Task description => For each line below, check for "computer"; give only the total of lines where it occurs.

Available data =>
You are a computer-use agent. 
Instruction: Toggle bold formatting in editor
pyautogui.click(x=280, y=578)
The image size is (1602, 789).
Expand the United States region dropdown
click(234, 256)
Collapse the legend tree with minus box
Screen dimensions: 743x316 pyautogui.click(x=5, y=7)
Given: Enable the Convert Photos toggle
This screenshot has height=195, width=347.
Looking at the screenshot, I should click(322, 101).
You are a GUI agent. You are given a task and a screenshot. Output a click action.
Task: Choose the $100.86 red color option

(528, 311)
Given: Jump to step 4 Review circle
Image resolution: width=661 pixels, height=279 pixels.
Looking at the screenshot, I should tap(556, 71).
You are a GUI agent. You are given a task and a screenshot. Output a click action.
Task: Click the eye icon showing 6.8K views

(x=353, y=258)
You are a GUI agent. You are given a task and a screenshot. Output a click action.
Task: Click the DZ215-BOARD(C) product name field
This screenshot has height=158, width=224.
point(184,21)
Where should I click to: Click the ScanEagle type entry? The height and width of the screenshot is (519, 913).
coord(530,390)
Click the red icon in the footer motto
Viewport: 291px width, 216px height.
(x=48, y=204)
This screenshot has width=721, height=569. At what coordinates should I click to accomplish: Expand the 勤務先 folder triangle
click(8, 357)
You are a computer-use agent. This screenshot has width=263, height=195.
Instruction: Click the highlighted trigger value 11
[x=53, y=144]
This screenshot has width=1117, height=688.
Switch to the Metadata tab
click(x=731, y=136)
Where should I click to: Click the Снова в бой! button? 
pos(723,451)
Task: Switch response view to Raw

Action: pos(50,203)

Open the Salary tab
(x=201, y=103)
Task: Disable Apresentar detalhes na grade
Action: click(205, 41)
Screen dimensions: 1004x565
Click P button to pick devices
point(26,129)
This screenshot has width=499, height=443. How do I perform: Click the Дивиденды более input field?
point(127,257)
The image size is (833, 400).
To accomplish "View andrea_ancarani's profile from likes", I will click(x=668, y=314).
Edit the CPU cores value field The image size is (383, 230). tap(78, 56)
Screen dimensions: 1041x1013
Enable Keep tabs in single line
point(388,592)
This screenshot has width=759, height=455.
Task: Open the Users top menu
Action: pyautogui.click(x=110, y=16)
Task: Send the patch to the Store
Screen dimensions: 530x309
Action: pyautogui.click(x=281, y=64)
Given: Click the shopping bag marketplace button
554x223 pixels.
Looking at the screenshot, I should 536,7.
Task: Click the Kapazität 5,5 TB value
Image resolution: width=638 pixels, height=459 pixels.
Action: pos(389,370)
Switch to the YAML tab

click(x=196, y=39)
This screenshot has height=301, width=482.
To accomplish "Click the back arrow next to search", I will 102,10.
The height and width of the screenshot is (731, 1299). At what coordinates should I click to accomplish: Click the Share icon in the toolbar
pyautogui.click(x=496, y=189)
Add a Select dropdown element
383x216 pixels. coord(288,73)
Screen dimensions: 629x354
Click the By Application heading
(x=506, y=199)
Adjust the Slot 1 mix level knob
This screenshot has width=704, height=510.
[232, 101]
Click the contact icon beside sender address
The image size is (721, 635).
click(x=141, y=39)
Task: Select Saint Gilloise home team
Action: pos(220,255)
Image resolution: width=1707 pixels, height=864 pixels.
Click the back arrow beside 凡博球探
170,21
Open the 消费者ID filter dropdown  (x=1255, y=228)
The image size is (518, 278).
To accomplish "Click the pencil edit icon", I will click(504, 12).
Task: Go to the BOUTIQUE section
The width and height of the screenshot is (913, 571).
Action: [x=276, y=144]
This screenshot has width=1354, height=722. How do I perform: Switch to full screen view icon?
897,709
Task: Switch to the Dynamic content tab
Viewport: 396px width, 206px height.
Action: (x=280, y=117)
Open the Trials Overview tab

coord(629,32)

Output for this exercise => 2